In each divorce case, whether it was successful or not, there is a case file created. This file contains both the original petition and response and any relevant certificates such as marriage or birth certificates. The case file may also contain copies of decrees and even evidence.

While the majority of case files are likely to be lacking the majority of the less formal documents, there are still examples available of what are known as ‘full files’. An individual looking for divorce records in the UK should understand that very few of the actual case files managed to survive after 1937.

In modern proceedings, 20 years after a divorce has taken place the case files are destroyed. Within that 20-year time limit, someone can apply to the appropriate court to get permission to view the divorce file.

It will be quite obvious once someone starts a search for UK divorce records that records created prior to 20 or 30 years ago will be much harder to obtain. The divorce record system of organization and documentation allows a search to be done more easily if you are looking for a specific category of divorce petition.

Divorce records in the UK will use abbreviations that will show if the divorce petition was performed on the husband’s behalf or on the wife’s.
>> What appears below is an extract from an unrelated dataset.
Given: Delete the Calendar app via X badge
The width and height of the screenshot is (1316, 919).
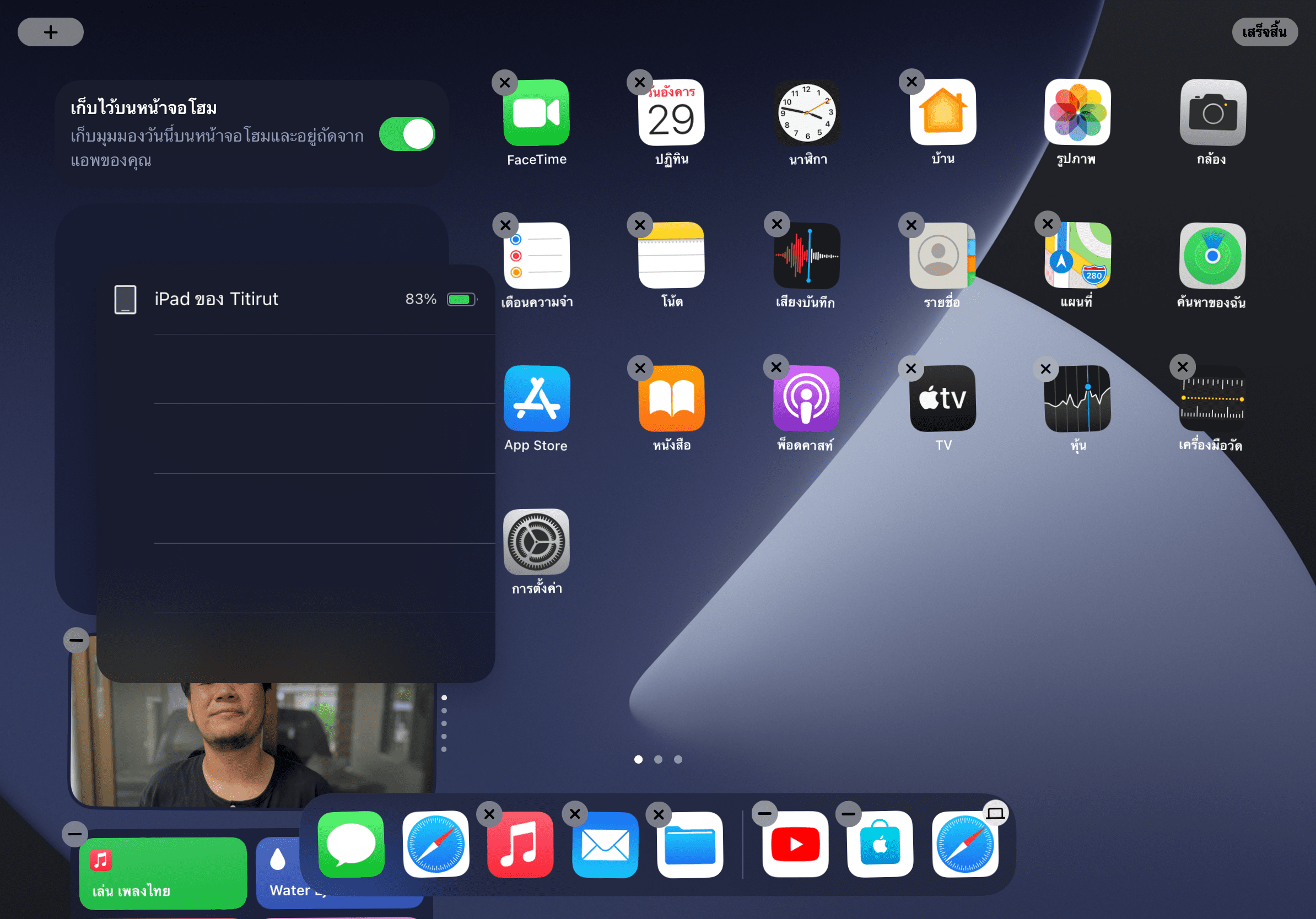Looking at the screenshot, I should [640, 83].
There will also be abbreviations in the records that show if there was an actual divorce, a nullity, a judicial separation, or restitution of conjugal rights.
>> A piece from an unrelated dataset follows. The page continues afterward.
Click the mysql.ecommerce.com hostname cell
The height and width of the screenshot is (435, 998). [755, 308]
Before an individual goes through the effort necessary to find divorce records in the UK, they may first want to try an online search to see if there is any information available on the Internet. There are several online sites that can provide a person with quite a bit of information that can at least aid them in their search, if not answer their questions altogether.

UK Divorce Records Online

While the idea of the divorce is certainly not a new concept, divorce records in the UK did not begin to be officially recorded until 1858. In order for person to obtain these documents, they will first need to request a search from the CIDA, or Central Index of Decrees Absolute. Doing this will require a person to download a form from the Courts Service website and post it to the Principal Registry of the Family Division. Official records previous to 1858 are not available but an individual may be able to find secular documents by doing a search of the British Library.

There is a case file created for each divorce case regardless of the ruling. In this file you will find the original petition for divorce and response as well as copies of any other relevant certificates like marriage certificates or birth certificates. In some cases the case file may additionally hold copies of decrees and even evidence.
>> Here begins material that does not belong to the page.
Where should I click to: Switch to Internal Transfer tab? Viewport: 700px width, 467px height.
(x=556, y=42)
While the majority of case files are likely to be lacking the majority of the less formal documents, there are still examples available of what are known as ‘full files’. An individual looking for divorce records in the UK should understand that very few of the actual case files managed to survive after 1937.

In modern proceedings, 20 years after a divorce has taken place the case files are destroyed. Within that 20-year time limit, someone can apply to the appropriate court to get permission to view the divorce file.

It should be readily apparent to anyone doing a search for divorce records in the UK that older records are much harder to find than those created within the last 20 to 30 years. The catalogue makes it easier for people to do a search if they are looking for a particular type of divorce petition.

Divorce records in the UK will use abbreviations that will show if the divorce petition was performed on the husband’s behalf or on the wife’s. There will also be abbreviations in the records that show if there was an actual divorce, a nullity, a judicial separation, or restitution of conjugal rights.

Before an individual goes through the effort necessary to find divorce records in the UK, they may first want to try an online search to see if there is any information available on the Internet. There are several online sites that can provide a person with quite a bit of information that can at least aid them in their search, if not answer their questions altogether.